Data records:
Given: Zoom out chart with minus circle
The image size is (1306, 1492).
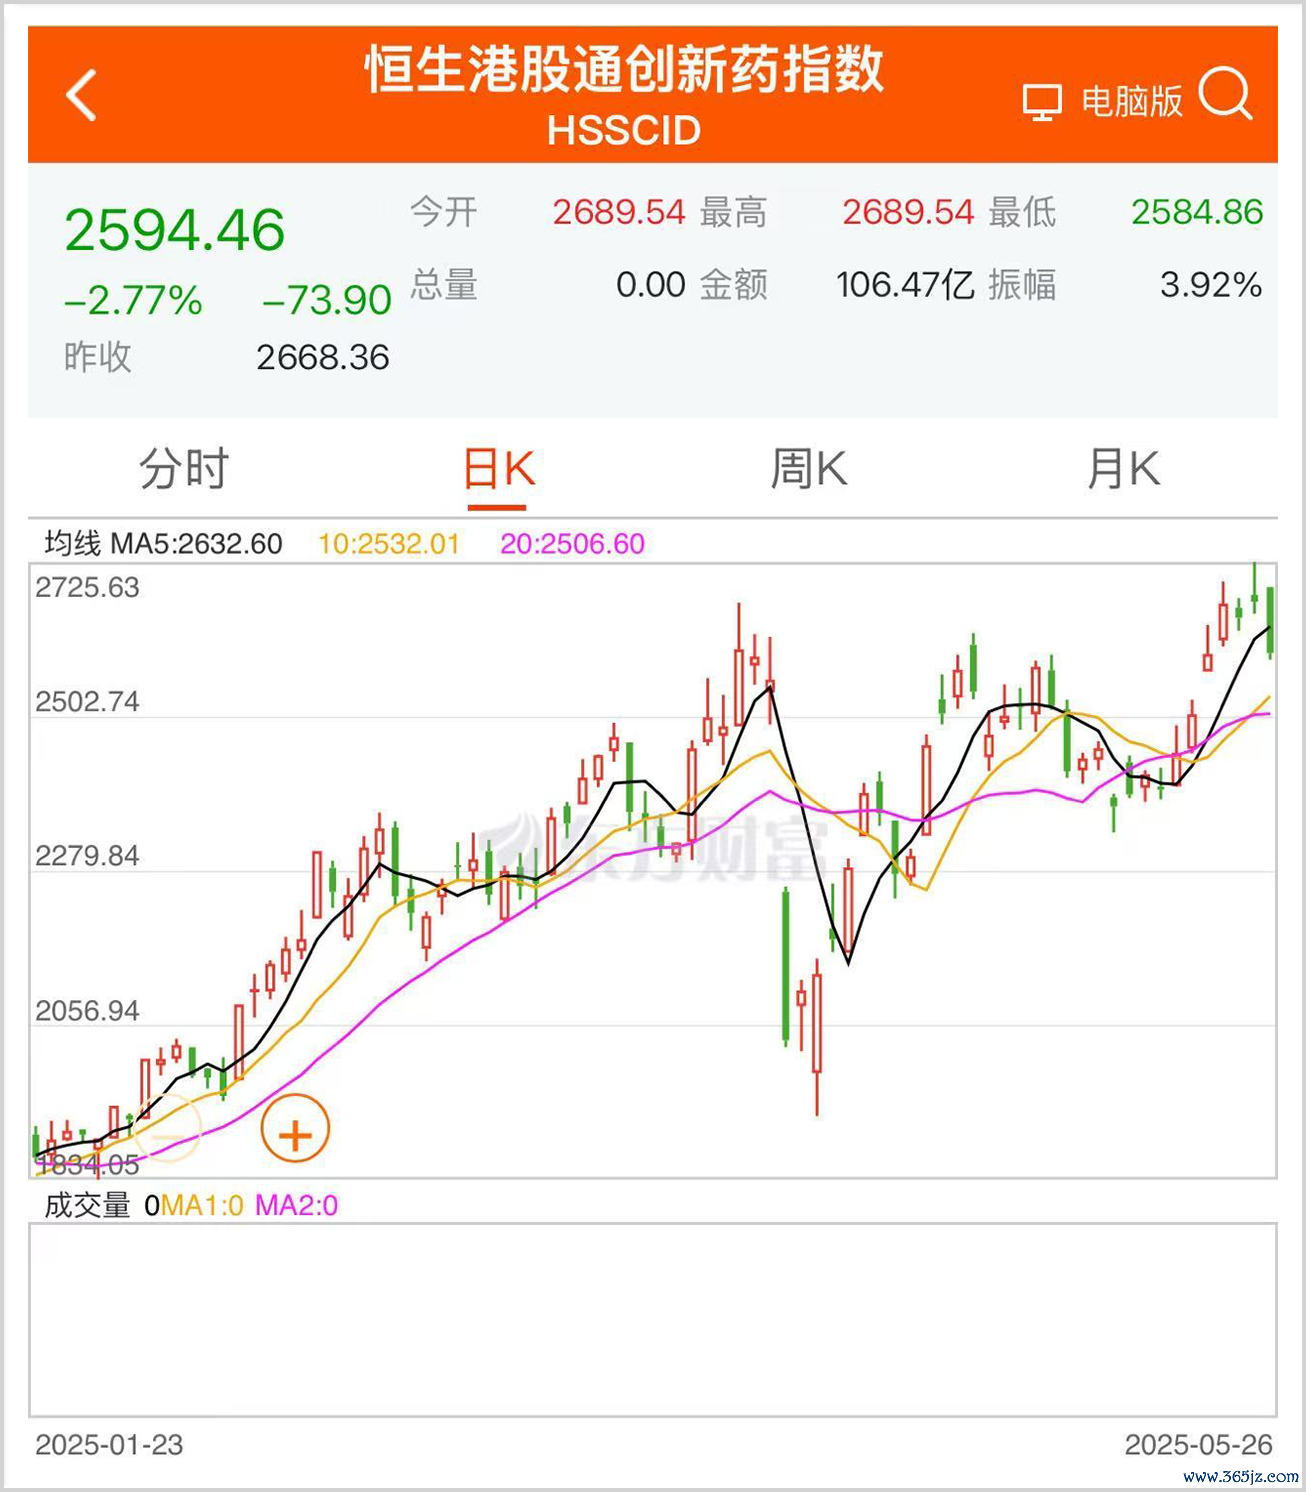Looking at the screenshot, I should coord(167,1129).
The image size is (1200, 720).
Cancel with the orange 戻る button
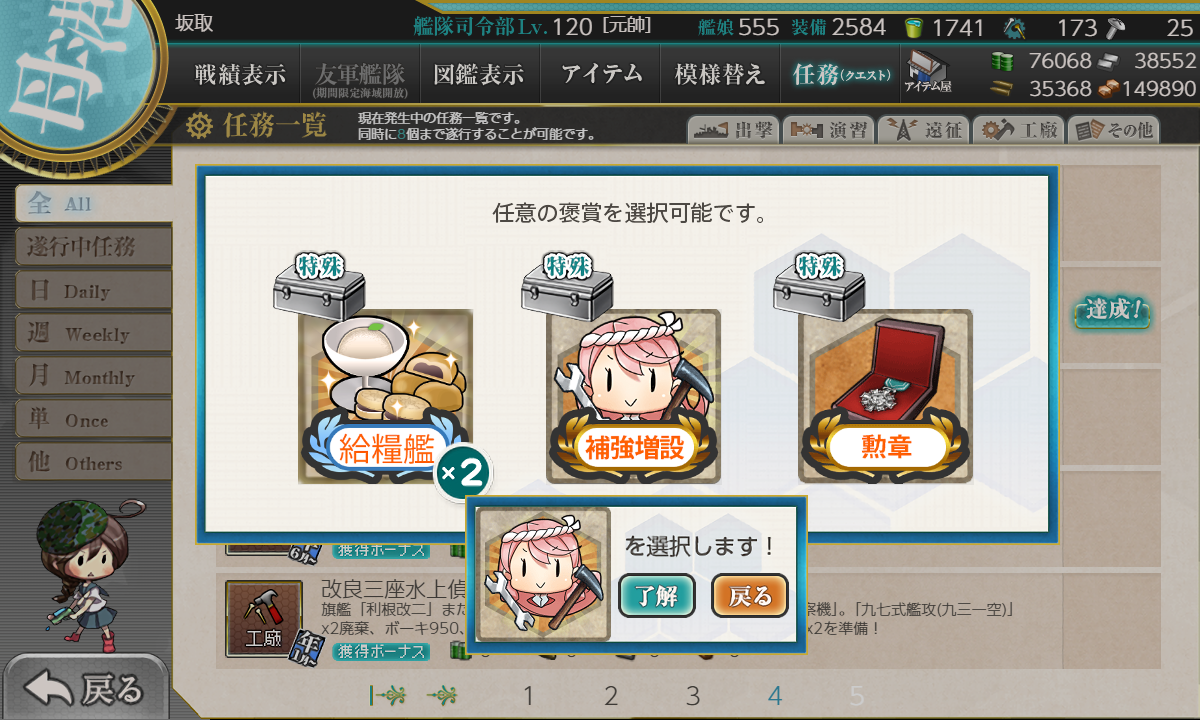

→ **EXERCISE DESCRIPTION**
What is needed is an exact copy of only the lines from the line containing "The image size is (1200, 720)." through the last line of the entries, inclusive, without the pictures.

→ **RESULT FOR THIS TASK**
The image size is (1200, 720).
Cancel with the orange 戻る button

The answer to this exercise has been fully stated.